AIM OF THE EXERCISE >> Your answer must consist of the records exactly as given, with no pictures included.
EXTRACTED ENTRIES section start
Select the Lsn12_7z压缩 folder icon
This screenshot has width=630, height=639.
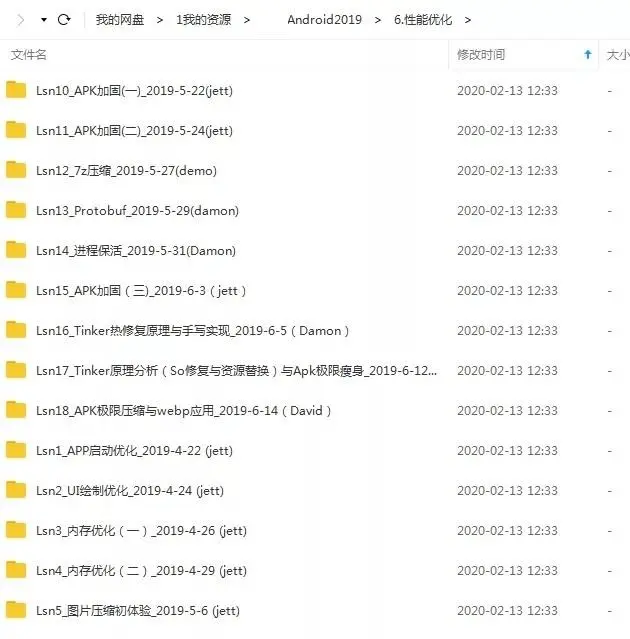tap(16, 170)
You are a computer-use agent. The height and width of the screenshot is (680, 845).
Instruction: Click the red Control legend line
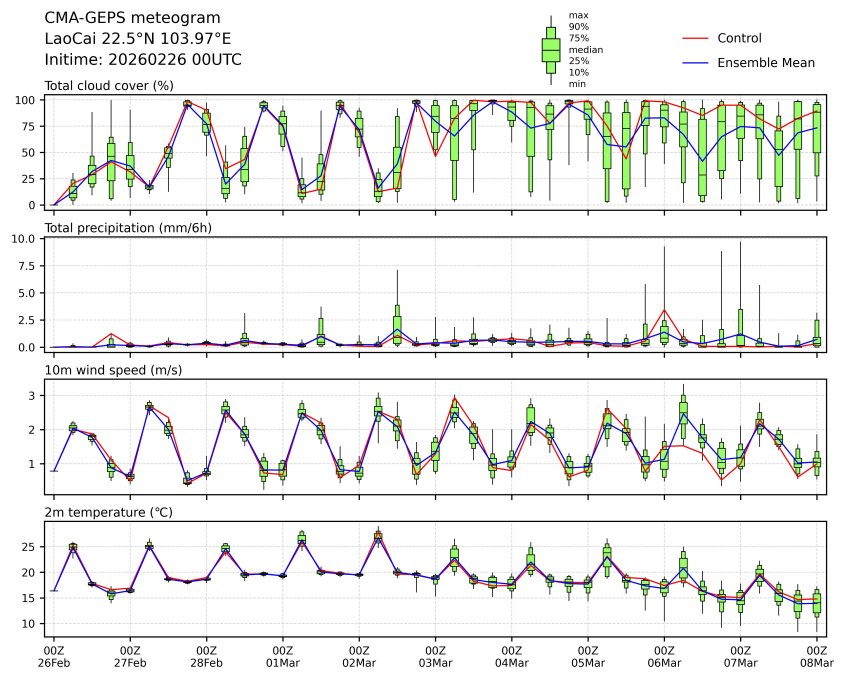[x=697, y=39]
EXTRACTED ENTRIES section end
SOLUTION TO THE EXERCISE >>
Select the Lsn12_7z压缩 folder icon
This screenshot has width=630, height=639.
tap(16, 170)
You are a computer-use agent. The height and width of the screenshot is (680, 845).
Instruction: Click the red Control legend line
[x=697, y=39]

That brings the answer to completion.